As illustrated in Fig. 5, copy number variations (CNVs) displayed a distinct pattern of genomic distribution characterized by pronounced regional clustering. Although the majority of CNV events were concentrated on the X chromosome, they did not show the marked enrichment at the distal telomeric ends that was observed for SNPs, InDels, and SVs. Notably, on the autosomes, the contrast between high- and low-density CNV regions was more striking, indicating a sharper demarcation of CNV-enriched and CNV-depleted segments compared to the relatively more uniform distributions of the other three variant types.
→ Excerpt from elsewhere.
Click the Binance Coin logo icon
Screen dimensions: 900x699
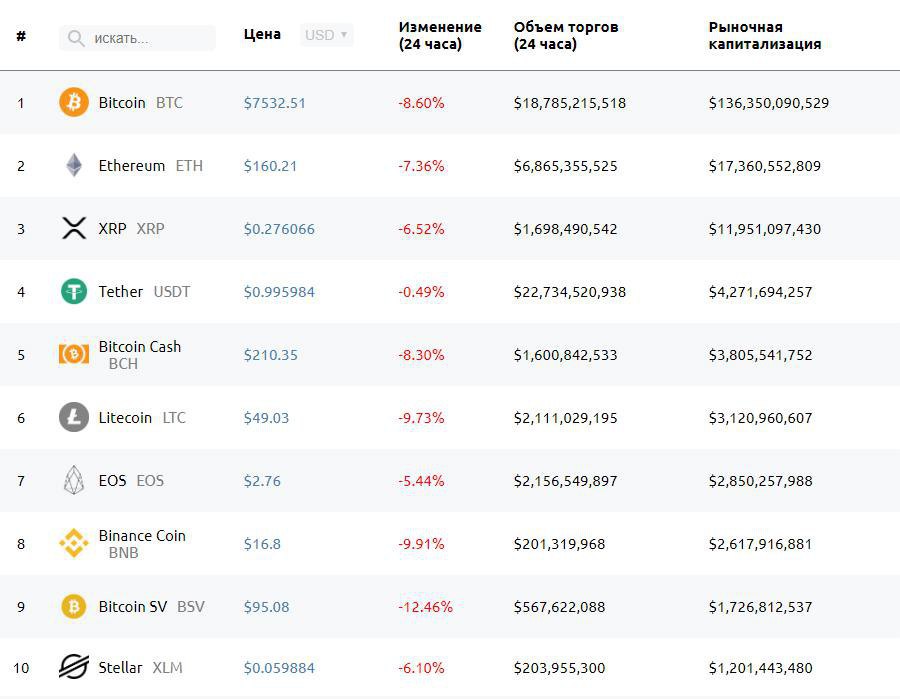click(74, 543)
In total, 242,516 high-confidence CNVs were identified, with deletions (DEL, 153,832; 63.43%) significantly outnumbering duplications (DUP, 88,684; 36.57%). Functional annotation revealed that the vast majority of CNVs were located in intergenic (155,467; 64.11%) and exonic (52,272; 21.55%) regions Supplementary Table 7. These findings suggest that CNVs are not only non-randomly distributed across the genome but also exhibit a chromosomal density profile that is distinct from that of SNPs, InDels, and SVs.

Fig. 5
Fig. 5
Full size image

Genome-wide CNV density distribution across 66 samples. The length of each bar corresponds to the total number of copy number variation (CNV) events identified per chromosome, and the color gradient illustrates the density pattern of CNVs across the chromosome from low to high. CNV, copy number variation.